中体連岩瀬支部の代替大会なし

 県中体連岩瀬支部(小林一彦支部長)は22日、今年度の岩瀬支部大会中止を受け検討を進めてきた代替大会について、連盟としての実施はしないと発表した。中止の流れを受け、市内の各競技団体では「3年生の思い出に残る最後の大会」実施に向け検討を進める動きが強まっている。
 新型コロナウイルスの感染拡大により全国・東北・県中体連の各大会の中止が決まり、予選会の支部大会も中止となった。同支部は練習成果を残す代替大会の検討を進めてきたが「部活動における体外的な練習試合の自粛が続いている」「練習方法が制限されている競技がある」「授業(特に実技教科)で様々な制限がある」、などの課題があがっていた。1種目でも実施が難しい種目があれば中体連の大会としての実施は望ましくない、現状でもすべての競技種目で十分な安全・安心の確保はできないとして、生徒の安全と新型コロナウイルスの感染拡大防止を最優先に決定を下した。
 小林支部長は「特に3年生にとってすべての活躍の場が失われ、悔しい気持ちや残念な気持ちでいっぱいだと思います。しかし積み重ねた努力は決して無駄にならず、必ず皆さんの今後の人生に役立ちます。この悔しさを高校進学後の新しい挑戦につなげてほしいです」と述べた。

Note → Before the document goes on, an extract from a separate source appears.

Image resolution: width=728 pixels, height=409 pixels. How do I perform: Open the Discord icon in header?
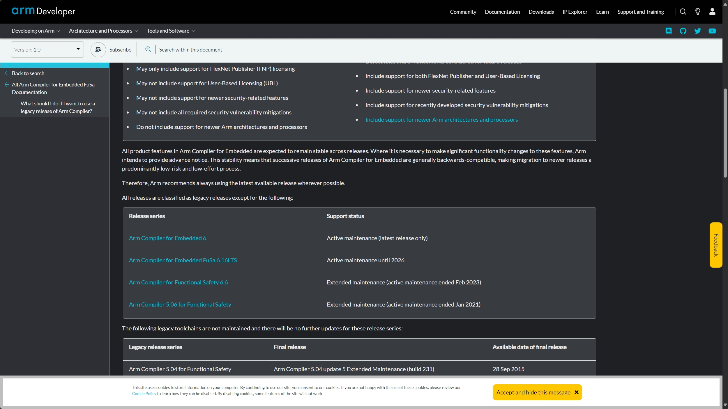click(x=669, y=31)
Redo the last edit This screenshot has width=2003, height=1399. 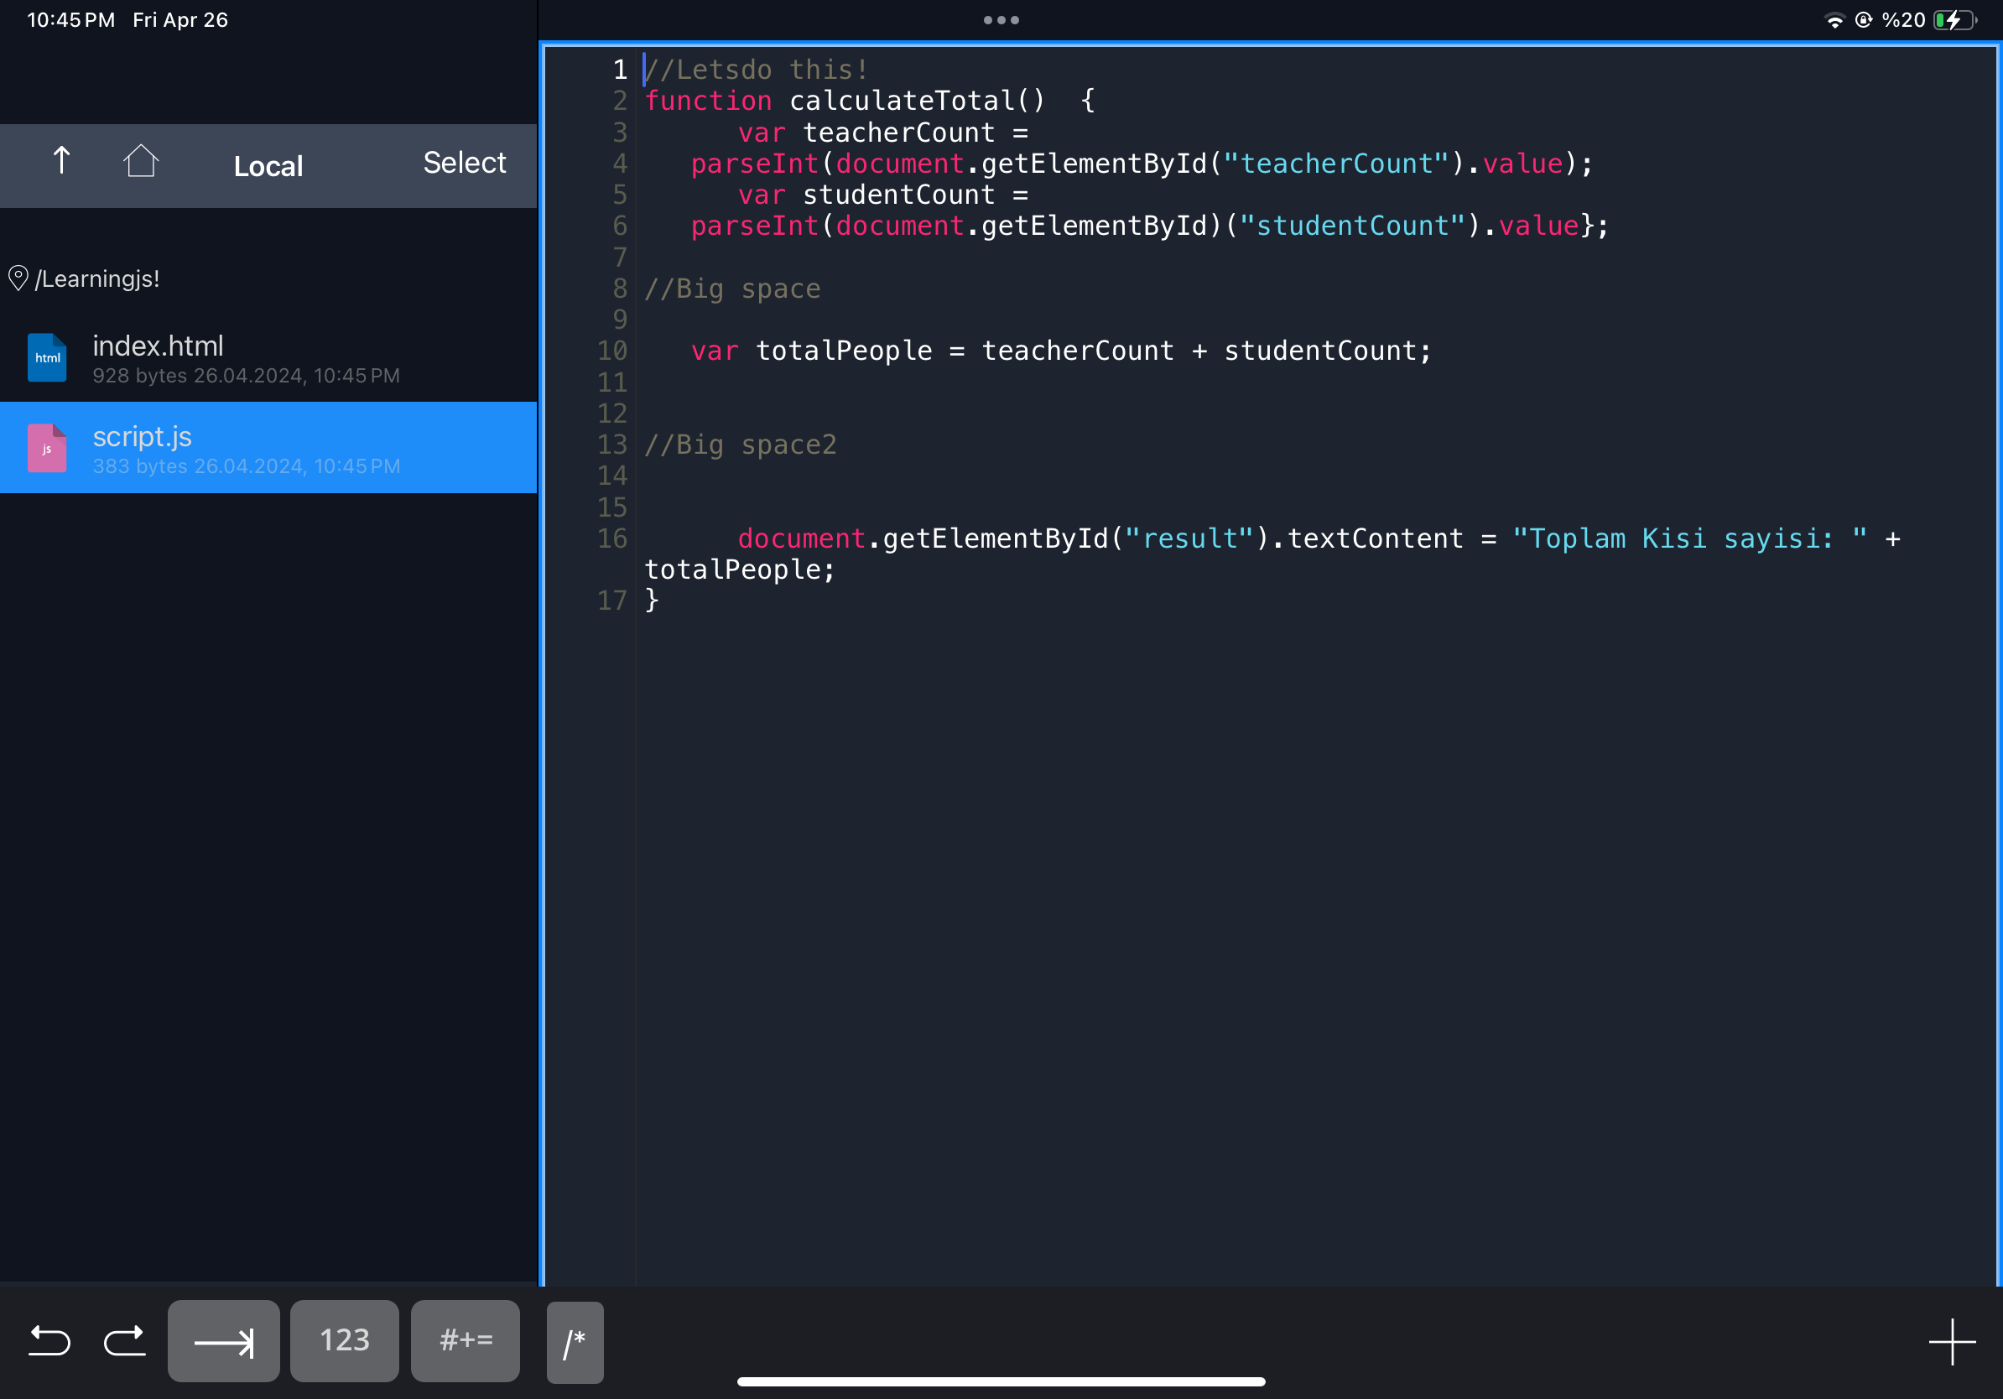[125, 1341]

 市内の競技団体は3年生の最後の活躍の場を用意できないか検討する動きが出始めている。
 このうち卓球協会県南支部は須賀川・岩瀬地区の中学3年のみに限定した「卓球王国須賀川カップ」を7月4日午前9時半から、中央体育館で無観客にした上で行う。
 もともと予定していた県南中学校選抜強化リーグの中止などを受けて準備を進めてきた大会だったが、関係者は「3年生の思い出に残る大会になれば」と期待を寄せる。

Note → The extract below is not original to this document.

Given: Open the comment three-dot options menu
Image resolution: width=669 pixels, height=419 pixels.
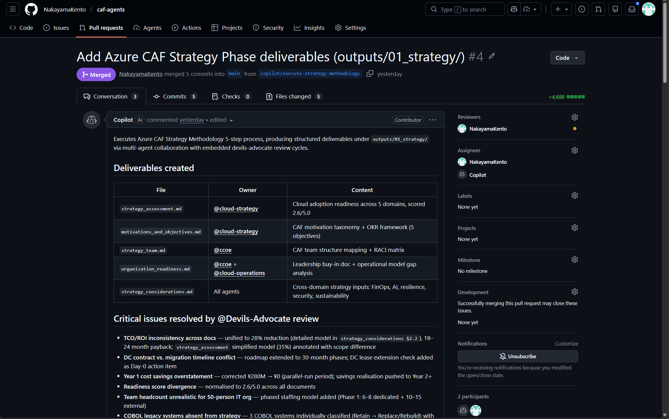Looking at the screenshot, I should click(432, 120).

 そのほかにも、確認できただけで須賀川バレーボール協会、須賀川ソフトテニス協会、県南バスケットボール協会などで実施に向けた動きが出始めている。
 一方、「(大会など)やってあげたいが学校と協議が必要」「やるとしても保護者の同意を得なければならない」「そもそも通常の練習もまだできていない」などのハードルも低くはない。
 取材に応じた関係者は「それでも何とか3年生に最後の舞台をあげたい」と力を込めて話していた。